Oh yeah. Meet Mark, portrayed by former model Greg "Sestosterone" Sestero, who is probably the one and only legitimate actor in the film. And by "legitimate actor," I mean, in a truly remarkable theatrical epiphany, Sestosterone really pulled off his character's inexplicable decision to shave his beard midway through the movie.



And of course, now you want to see more. I know I did after I first heard about this travesty, which is why I went to the E Street Theater at midnight on Saturday and watched the whole goddamn thing. And to my incredible delight, I found out that "The Room" has become more than just a bad movie. It's become an experience! Indeed, it's "The Rocky Horror Picture Show" of the new millennium, except again, without any of the talent of artistic vision.

But seriously, "The Room" is quickly becoming a cult classic, featuring all the live-screening shenanigans that go along with it. For instance, the subject the sixth question that shall forever go unanswered, a framed picture of a spoon that's prominently featured in almost every shot of Johnny's apartment (WHY?!), offers you a chance to exercise your throwing arm. Bring plastic spoons to throw at the screen whenever this enigma is displayed. Which is unsurprisingly very often.

Also, get your chant phrases down because certain parts of the movie call for audience participation: "F*CK THAT BELLYBUTTON!" (Because, um, he's doing her abdomen.); "HI, DENNY!" (Because everybody loves Denny!); "WHO ARE YOU?" (Because seriously, who the hell is that?); "THAT'S NOT A ROOM!" (Because it's not.); "BECAUSE YOU'RE A WOMAN!" (Because she's a woman.) "HI, DOGGIE!" (Because that's what you say to portly pugs in flower shops.); and, of course, "F*CK THAT DRESS!" (Because, naturally, he humps a dress.)

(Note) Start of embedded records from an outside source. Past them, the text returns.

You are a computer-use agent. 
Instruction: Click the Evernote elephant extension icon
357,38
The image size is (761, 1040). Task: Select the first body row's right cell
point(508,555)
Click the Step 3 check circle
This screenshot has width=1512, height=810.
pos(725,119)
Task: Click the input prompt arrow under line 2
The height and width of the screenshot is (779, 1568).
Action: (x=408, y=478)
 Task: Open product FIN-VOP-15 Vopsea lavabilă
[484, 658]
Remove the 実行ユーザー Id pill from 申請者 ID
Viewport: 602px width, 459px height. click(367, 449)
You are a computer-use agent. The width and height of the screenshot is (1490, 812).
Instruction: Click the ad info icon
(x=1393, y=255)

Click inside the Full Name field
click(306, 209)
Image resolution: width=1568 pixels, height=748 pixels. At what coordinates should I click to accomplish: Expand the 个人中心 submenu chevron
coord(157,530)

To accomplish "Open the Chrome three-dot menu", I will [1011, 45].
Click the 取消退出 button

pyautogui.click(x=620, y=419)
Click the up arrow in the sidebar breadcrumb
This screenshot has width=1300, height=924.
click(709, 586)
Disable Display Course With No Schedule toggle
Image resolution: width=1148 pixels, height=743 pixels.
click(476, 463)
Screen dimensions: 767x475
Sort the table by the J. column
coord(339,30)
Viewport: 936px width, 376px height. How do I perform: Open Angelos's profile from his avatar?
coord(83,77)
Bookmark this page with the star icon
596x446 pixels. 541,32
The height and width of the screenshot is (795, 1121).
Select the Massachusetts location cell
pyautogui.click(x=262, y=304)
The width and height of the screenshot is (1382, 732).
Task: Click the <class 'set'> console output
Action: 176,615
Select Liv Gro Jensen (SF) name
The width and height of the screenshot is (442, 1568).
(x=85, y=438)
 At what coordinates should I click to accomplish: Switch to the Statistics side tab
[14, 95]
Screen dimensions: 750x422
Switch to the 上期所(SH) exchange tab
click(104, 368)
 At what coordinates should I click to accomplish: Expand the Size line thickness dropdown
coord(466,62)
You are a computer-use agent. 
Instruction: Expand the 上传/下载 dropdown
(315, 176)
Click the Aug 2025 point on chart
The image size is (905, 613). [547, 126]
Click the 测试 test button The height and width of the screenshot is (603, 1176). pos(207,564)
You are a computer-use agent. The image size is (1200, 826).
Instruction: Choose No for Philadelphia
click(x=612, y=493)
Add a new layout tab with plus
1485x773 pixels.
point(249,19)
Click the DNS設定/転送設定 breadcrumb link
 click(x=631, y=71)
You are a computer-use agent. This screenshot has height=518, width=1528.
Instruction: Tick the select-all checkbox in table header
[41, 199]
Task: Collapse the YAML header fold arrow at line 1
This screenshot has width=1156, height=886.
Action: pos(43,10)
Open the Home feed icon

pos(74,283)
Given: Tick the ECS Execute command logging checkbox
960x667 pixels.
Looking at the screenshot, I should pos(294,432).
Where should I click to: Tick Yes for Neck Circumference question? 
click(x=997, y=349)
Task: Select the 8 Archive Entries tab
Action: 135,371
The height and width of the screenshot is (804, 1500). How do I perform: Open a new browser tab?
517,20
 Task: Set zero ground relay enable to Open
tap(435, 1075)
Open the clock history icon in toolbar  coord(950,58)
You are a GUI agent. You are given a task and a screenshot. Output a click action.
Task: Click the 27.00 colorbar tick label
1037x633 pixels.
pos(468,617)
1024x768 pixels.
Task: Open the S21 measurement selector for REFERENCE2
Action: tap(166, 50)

But don't feel restricted by just those phrases. The whole movie offers you chances to make up your own quips, which the audience is encouraged to shout-out during the screening. My most well-received shout-out was, "SHUT UP! APPLES ARE FULL OF FIBER!" (Because they are.)

But spoons and shouting aren't the only forms of mocking suitable for this film. Feel free to move about the theater. Bring a football to participate in the only form of male bonding that occurs in the world of "The Room." Bring a rose because it's sexy. Wear a tuxedo, a red dress, or dress up like you forgot what decade it is. Hell, get up and dry hump a railing if you need to. Anything goes!

And so, in a first here at The Anti DC, we shall raise our proverbial glasses containing a tipple of scotchka (you'll come to know it well) and give proper accolades to the awesome horrendousness that is "The Room."

4 comments:

Patrick B said...

reasons to live indeed!

Debbi said...

Could it possibly be worse than the movie "Two or Three Things I Know About Her"? 90 minutes that go by like 10 hours. Totally pretentious French film.

And what's even worse is that it's not even bad enough to inspire audience participation of any sort. In fact, I was desperately hoping to fall asleep, but failed abysmally.

Marissa said...

patrick--

You must come to the next screening! Bring spoons.

debbi--

I think we're talking about two different kinds of bad. I'm talking about something so ridiculous, something so ill-conceived that, although unintentionally, it is GREAT.

Never saw the movie you're talking about, but it sounds like it sucks in the conventional sense.

Debbi said...

Ah, movies so bad they're good are awesome. (Think Ed Wood here.)

Movies so bad you'd rather bash your own head in, rather than watch another minute, suck.